=== RECORD SET ===

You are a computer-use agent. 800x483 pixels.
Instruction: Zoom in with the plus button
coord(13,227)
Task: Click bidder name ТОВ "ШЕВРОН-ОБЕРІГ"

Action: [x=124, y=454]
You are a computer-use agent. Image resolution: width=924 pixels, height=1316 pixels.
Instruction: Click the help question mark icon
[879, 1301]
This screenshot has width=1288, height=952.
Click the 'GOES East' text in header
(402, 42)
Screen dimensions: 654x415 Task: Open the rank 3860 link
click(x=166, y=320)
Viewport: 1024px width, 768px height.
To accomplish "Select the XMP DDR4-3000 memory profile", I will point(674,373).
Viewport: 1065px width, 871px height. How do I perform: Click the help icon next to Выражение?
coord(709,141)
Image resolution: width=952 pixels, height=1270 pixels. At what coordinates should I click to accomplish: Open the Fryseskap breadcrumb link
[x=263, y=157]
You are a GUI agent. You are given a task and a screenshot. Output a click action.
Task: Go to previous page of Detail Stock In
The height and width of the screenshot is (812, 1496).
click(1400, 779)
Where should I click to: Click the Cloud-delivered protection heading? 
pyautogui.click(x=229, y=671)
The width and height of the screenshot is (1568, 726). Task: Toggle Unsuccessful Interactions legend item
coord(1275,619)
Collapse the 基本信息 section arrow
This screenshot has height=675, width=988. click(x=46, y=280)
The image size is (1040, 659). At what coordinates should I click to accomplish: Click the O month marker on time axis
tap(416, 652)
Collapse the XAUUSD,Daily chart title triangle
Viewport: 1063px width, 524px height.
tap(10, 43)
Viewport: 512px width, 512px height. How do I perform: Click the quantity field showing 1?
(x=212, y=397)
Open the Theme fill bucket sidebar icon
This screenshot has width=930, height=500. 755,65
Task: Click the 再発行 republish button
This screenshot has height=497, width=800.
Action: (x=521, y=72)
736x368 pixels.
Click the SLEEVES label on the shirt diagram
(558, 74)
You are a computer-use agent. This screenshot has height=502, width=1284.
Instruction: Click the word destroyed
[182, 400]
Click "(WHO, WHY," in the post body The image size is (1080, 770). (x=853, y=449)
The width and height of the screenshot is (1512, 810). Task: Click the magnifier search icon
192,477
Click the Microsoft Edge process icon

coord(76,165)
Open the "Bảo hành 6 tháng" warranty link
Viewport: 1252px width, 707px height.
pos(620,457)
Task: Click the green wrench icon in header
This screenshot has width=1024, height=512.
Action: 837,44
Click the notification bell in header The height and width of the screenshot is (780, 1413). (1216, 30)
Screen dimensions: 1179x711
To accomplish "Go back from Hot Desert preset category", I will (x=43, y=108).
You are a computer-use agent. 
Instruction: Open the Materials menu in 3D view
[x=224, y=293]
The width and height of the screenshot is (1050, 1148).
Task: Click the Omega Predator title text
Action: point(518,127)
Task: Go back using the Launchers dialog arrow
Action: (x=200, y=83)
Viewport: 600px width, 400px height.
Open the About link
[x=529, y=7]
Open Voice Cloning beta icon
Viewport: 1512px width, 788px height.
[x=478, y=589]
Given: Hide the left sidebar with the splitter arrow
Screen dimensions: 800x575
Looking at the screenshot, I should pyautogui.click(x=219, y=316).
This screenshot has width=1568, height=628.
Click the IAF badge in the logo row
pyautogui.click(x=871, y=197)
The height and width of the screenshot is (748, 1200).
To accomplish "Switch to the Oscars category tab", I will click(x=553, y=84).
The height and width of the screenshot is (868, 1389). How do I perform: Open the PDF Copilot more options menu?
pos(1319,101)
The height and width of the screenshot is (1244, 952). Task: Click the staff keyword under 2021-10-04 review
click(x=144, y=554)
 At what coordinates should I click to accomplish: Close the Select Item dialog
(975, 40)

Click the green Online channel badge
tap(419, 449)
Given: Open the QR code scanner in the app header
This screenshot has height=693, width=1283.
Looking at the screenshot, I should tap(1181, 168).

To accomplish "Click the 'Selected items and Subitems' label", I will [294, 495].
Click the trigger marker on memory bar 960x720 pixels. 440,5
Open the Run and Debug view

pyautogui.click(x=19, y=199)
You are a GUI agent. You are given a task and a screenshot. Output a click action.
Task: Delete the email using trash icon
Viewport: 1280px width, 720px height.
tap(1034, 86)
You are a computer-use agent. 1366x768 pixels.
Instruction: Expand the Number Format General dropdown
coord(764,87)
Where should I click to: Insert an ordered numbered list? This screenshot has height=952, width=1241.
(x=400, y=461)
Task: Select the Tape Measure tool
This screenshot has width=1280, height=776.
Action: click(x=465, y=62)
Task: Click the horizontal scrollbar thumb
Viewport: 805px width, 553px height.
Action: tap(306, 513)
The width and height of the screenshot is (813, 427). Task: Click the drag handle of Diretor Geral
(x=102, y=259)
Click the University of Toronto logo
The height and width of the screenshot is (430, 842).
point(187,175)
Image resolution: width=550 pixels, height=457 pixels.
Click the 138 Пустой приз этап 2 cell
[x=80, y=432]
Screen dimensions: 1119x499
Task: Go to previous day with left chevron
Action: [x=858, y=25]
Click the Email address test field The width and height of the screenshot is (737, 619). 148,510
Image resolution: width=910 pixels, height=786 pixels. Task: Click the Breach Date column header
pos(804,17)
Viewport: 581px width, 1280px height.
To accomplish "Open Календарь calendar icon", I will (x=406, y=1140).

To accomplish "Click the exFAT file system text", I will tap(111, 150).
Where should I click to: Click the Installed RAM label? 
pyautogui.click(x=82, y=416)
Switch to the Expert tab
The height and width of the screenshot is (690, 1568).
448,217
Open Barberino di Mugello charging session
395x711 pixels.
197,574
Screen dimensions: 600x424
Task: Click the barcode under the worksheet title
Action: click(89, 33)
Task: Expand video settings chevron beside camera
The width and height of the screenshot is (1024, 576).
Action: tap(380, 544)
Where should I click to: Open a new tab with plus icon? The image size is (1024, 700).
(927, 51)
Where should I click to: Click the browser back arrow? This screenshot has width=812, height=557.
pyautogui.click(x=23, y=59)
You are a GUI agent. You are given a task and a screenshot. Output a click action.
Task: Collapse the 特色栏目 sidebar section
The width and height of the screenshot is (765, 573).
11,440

=== REQUIRED ACTION ===
Give every line of the material that includes the string "memory".

=== RESPONSE FOR THIS EXERCISE ===
To accomplish "Select the XMP DDR4-3000 memory profile", I will point(674,373).
Click the trigger marker on memory bar 960x720 pixels. 440,5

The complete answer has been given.